Kerry swallowed hard and stared out of the windscreen.
*
In her earpiece, Sharon caught Vinny’s voice.
‘Can you hear me okay, Sharon? Are you all right?’
‘Yes,’ she said. ‘I can hear you.’
‘Okay, as we went over in the drill. You won’t be speaking at any time once you go into the situation at the yard, but we will be able to hear everything that is going on. So if you do say anything to Knuckles or anyone else, just be careful that you are not conscious that you know we are listening to it. Sometimes people’s conversation is guarded or different when they know they’re wired up, so you must try to forget you’re wearing a wire. I don’t want him to be suspicious of anything, and I don’t think he will be. Just stay calm.’
‘Okay. I’m trying.’
‘Good. Now I can tell you that the truck is only a few minutes away. Have you heard anything from Knuckles yet?’
‘No. Not so far. I told him I was in my hired car and I would head to the yard. But I’m waiting for his call.’
‘Okay. But just remember when you get in there, we are with you all the way. I have people close by. I know you are worried and I know it is dangerous. But we will have your back at all times. Trust me, Sharon.’
‘Okay,’ Sharon said, knowing her voice was trembling a little.
Then her spare mobile rang.
‘My phone is going now. I have to go.’
‘Okay.’
He hung up and she pressed the answer key on the mobile. She heard Tony’s voice.
‘Mum. Are you okay?’
Sharon took a breath and swallowed hard.
‘Of course I am, darling. Are you okay?’
‘Yes. Are you coming home?’
‘Yes. I’m coming to see you soon. Is Dad there?’
‘Yes. He’s here. He just wanted me to get you on the phone. I’m out at the yard. I’ll see you soon.’
Her stomach lurched. Bastard Knuckles had brought Tony to the yard as insurance that she’d turn up. He was obviously suspicious of something, maybe he even already knew she was in with the cops. Surely to Christ he wouldn’t do anything to her in front of their son. Then she heard Knuckles.
‘Sharon. Sweetheart. Where have you been?’
She felt sick. His voice was like a snake wrapping itself around her, stran
gling her. She tried to speak but her mouth was dry as a stick.
‘Joe. Please. Is Tony all right?’
‘Of course, pet. We had some good father and son time last night. There’s a lot this lad could learn from his old dad.’

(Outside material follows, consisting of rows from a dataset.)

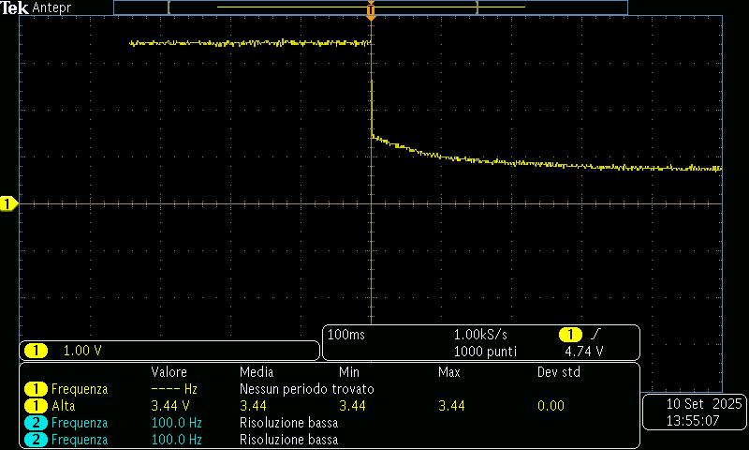Screen dimensions: 749x450
Task: Click the orange trigger position marker
Action: (x=371, y=14)
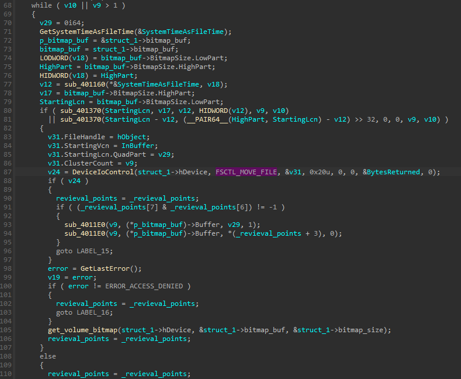Click v19 in error assignment

[x=54, y=277]

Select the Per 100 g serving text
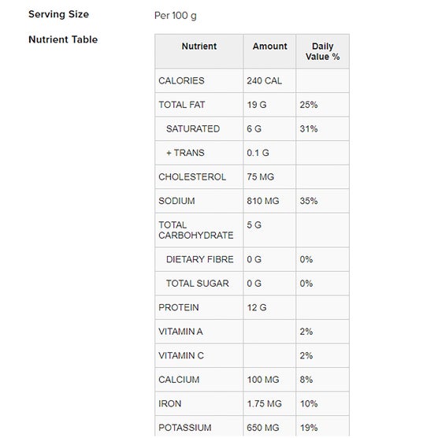pyautogui.click(x=176, y=16)
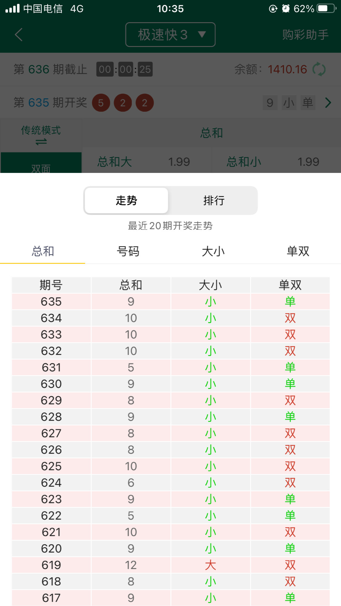Select the 大小 tab
Image resolution: width=341 pixels, height=606 pixels.
(213, 251)
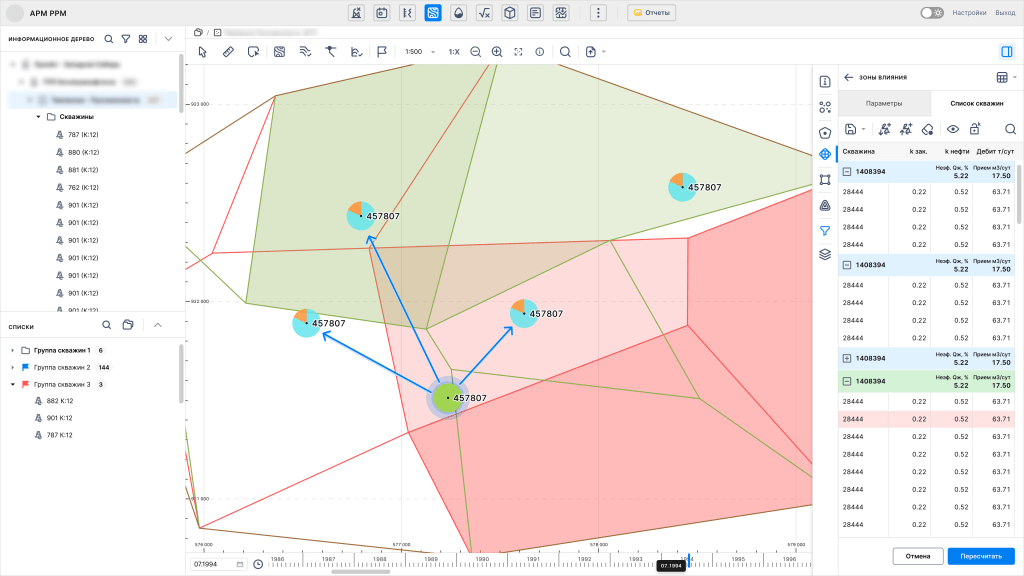
Task: Toggle the lock icon in well list toolbar
Action: tap(975, 128)
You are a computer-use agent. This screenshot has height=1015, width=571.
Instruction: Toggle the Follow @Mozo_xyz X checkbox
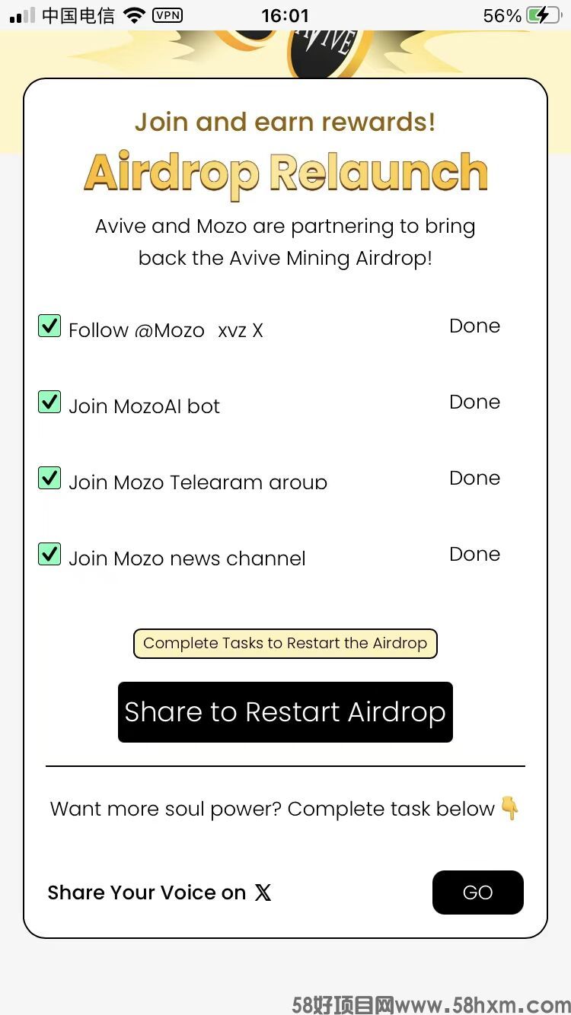(49, 326)
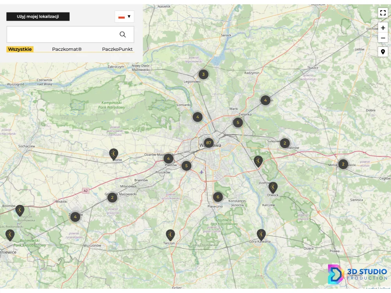The width and height of the screenshot is (391, 293).
Task: Select the Wszystkie filter tab
Action: (20, 49)

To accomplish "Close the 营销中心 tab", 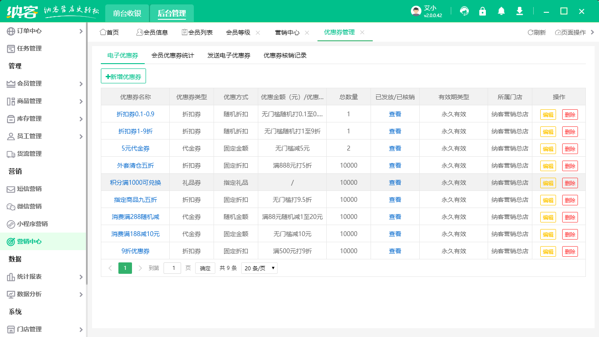I will click(x=307, y=32).
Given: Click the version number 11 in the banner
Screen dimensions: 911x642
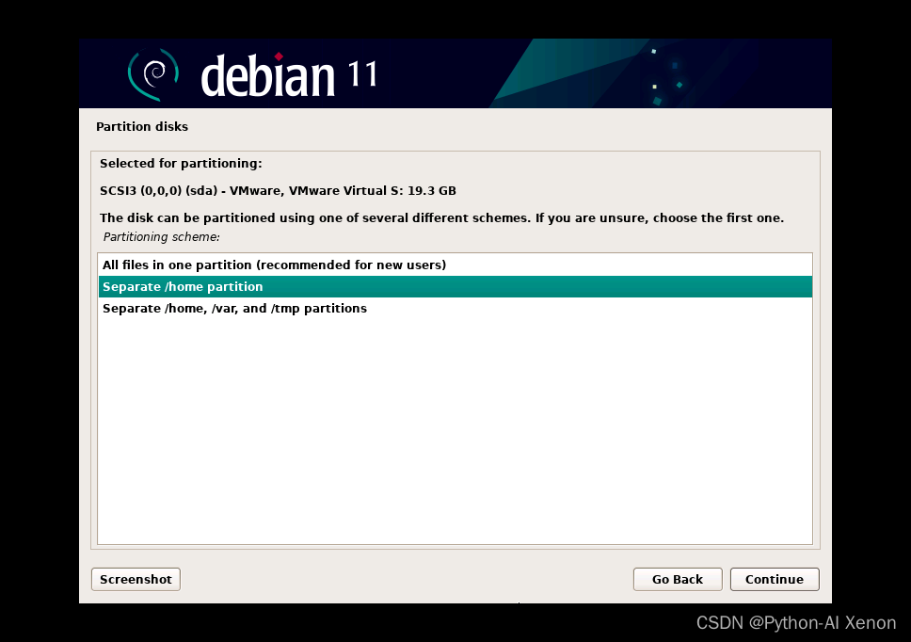Looking at the screenshot, I should coord(362,74).
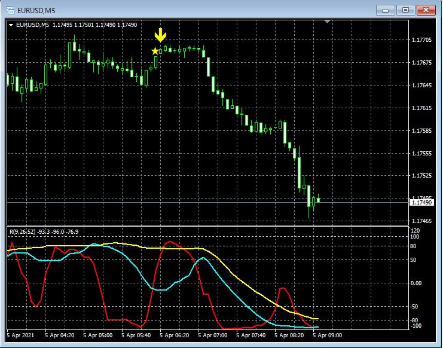Click the current price label 1.17490
443x348 pixels.
421,203
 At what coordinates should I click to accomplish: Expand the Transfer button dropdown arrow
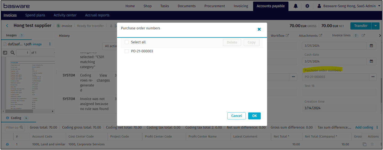(x=376, y=26)
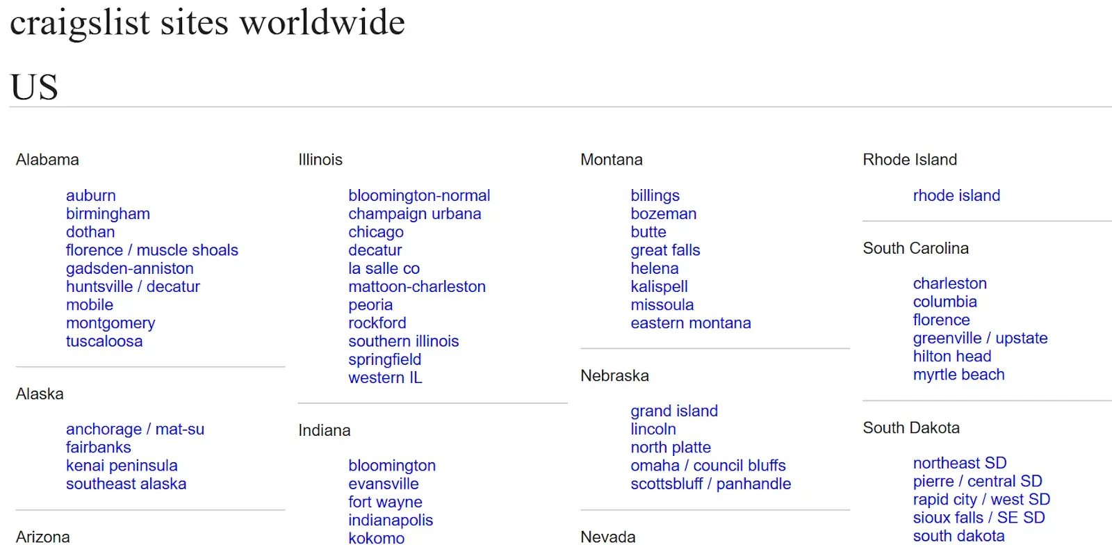Open the billings Montana link
Viewport: 1112px width, 547px height.
pos(655,196)
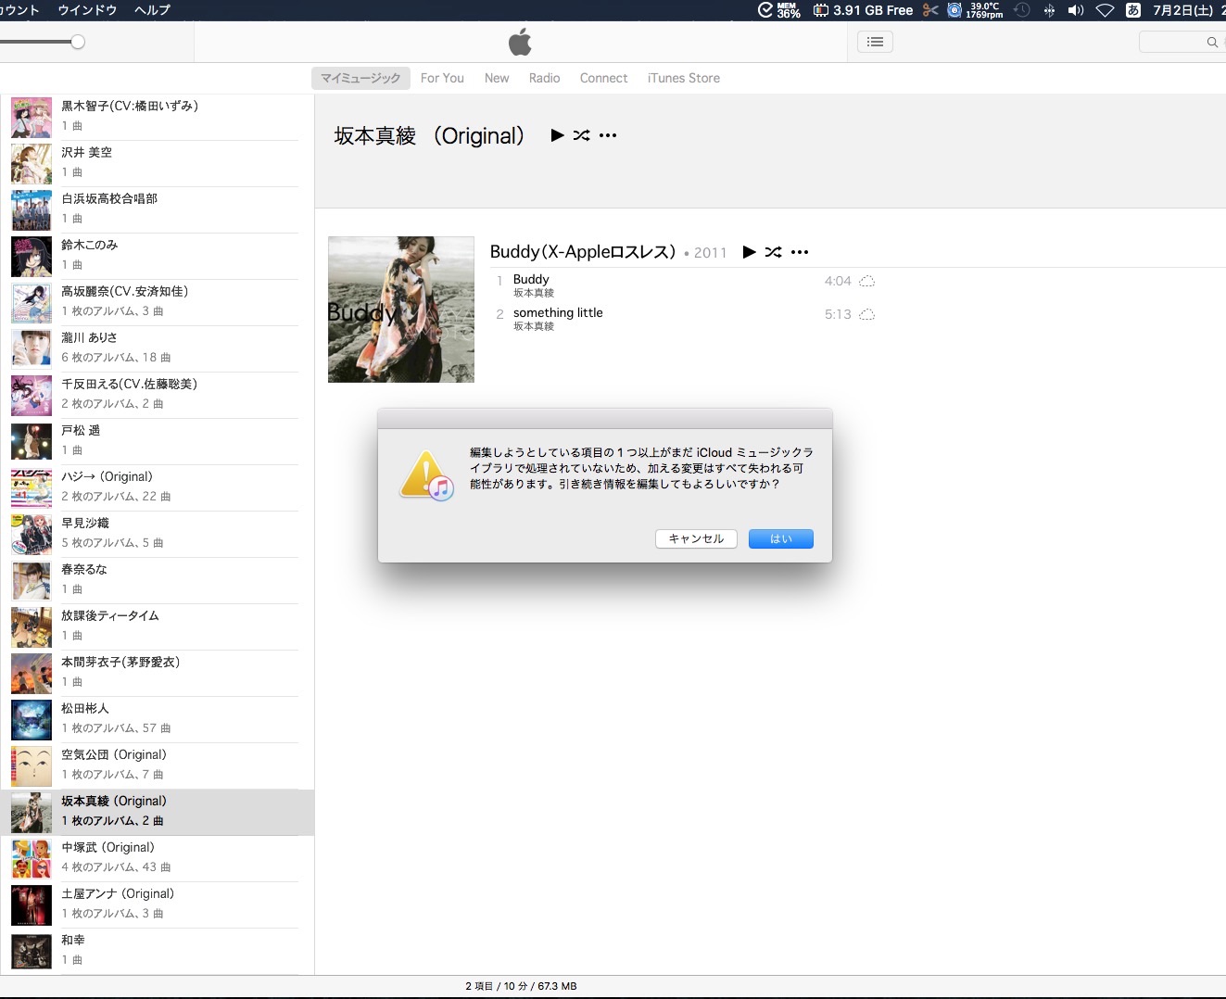Play the Buddy album
This screenshot has height=999, width=1226.
749,252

‘Joe, send him home to the house, please. Don’t have him in the yard when you’ve got a shipment coming in. I don’t want him to see that. Get him out of there, please.’
His tone was cold, rasping, whispering. ‘Listen, you thieving fucking bitch. You don’t tell me what to do with my son. I’m bringing him up my way now. So you get over here and get things sorted out. You have a lot of explaining to do.’
She felt her throat tighten.
‘Joe. I never wanted this—’
‘Shut up and get here. Where are you?’
‘I’m about five minutes away.’
‘So get moving. The shipment is due here any minute.’